:: Instructions to follow ::
The records below are to be copied exactly, with every picture left out.

*** Opening Supplied material ***

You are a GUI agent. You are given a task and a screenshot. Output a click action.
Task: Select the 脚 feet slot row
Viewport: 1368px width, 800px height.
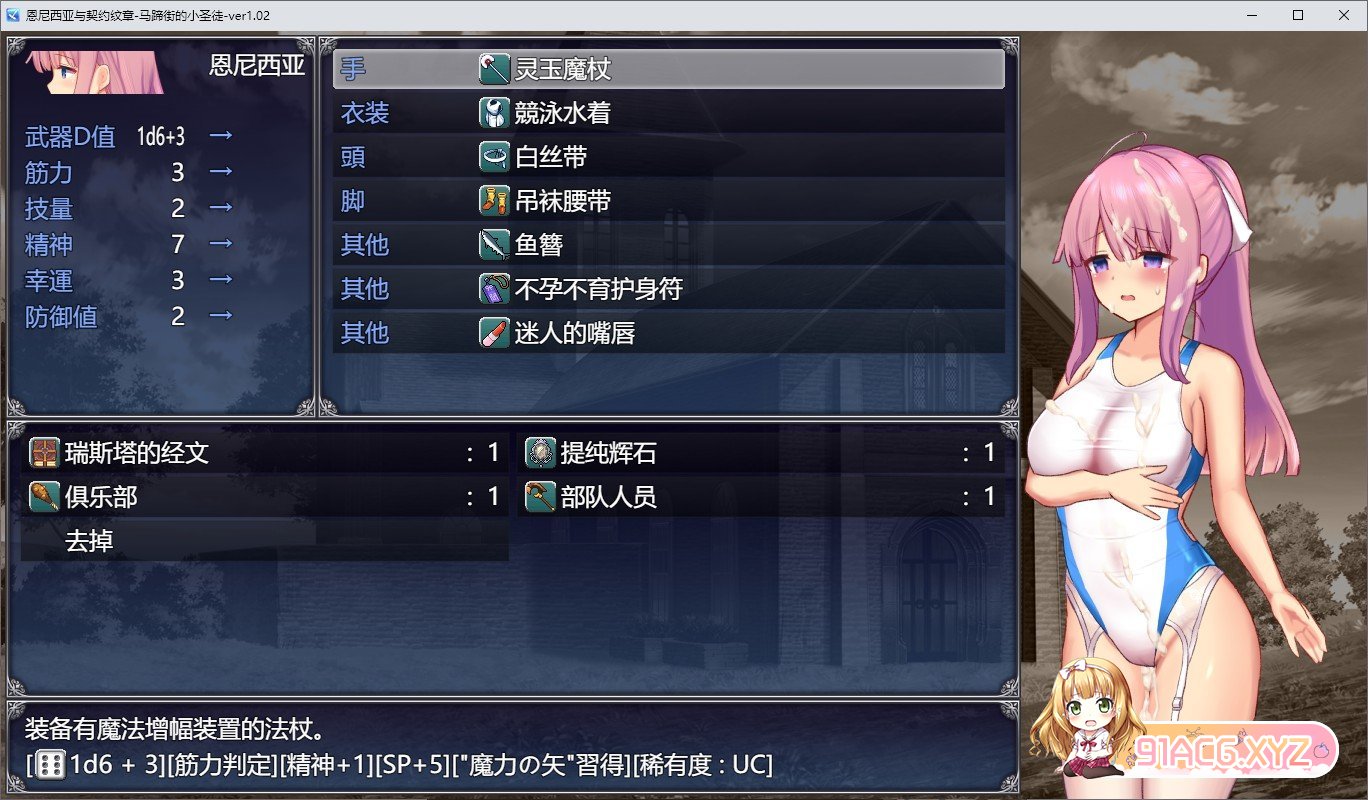click(668, 201)
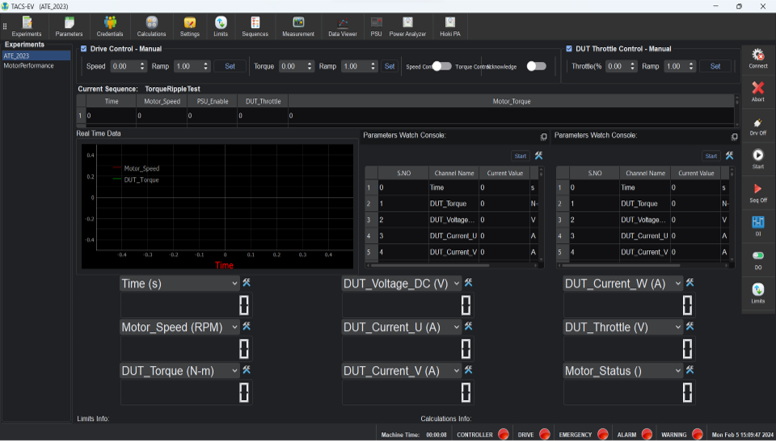Click Set button next to Throttle Ramp
The width and height of the screenshot is (776, 441).
point(715,66)
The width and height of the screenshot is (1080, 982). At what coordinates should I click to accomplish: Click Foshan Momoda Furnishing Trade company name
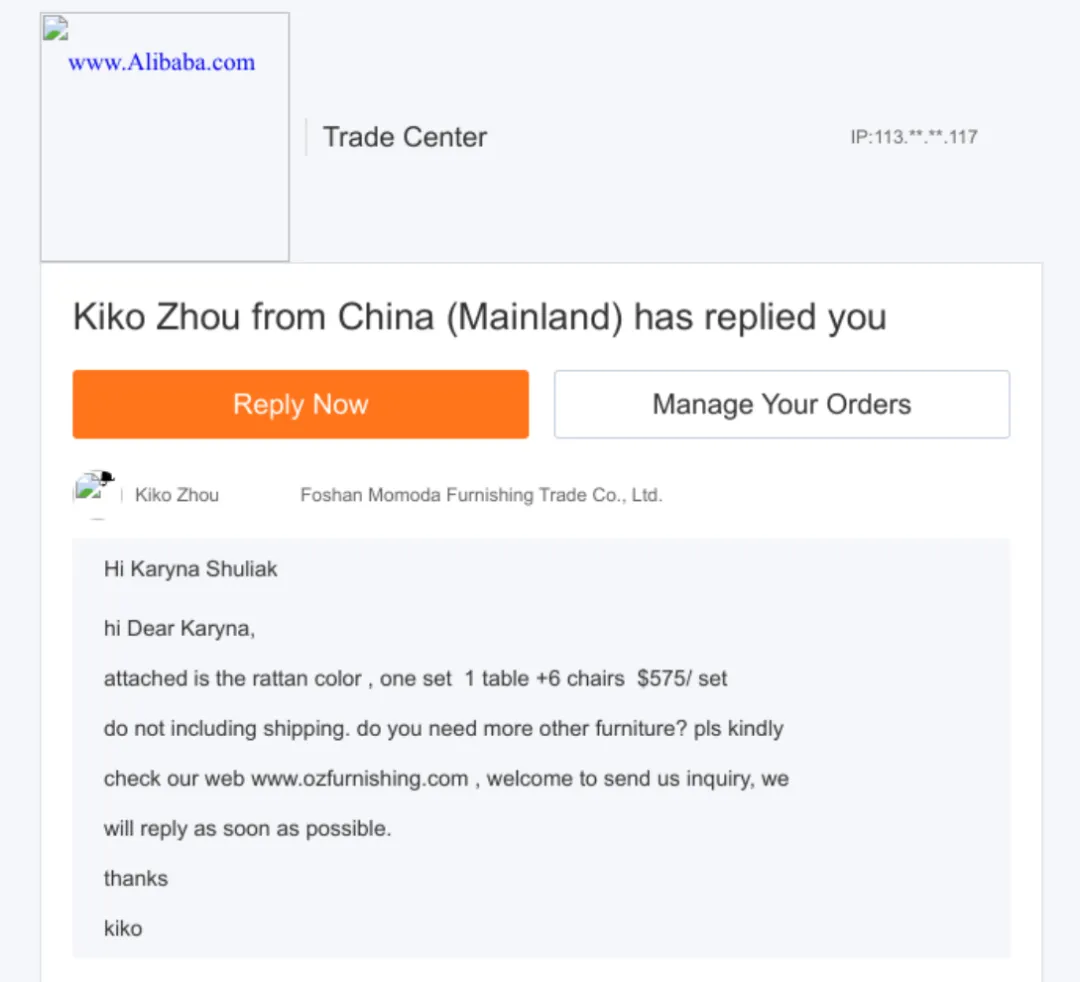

*** Closing Supplied material ***

:: Exercise output ::
You are a GUI agent. You are given a task and a screenshot. Output a click action.
Task: Select the 脚 feet slot row
Viewport: 1368px width, 800px height.
click(668, 201)
Click Set button next to Throttle Ramp
The width and height of the screenshot is (776, 441).
point(715,66)
The width and height of the screenshot is (1080, 982). At what coordinates should I click to accomplish: Click Foshan Momoda Furnishing Trade company name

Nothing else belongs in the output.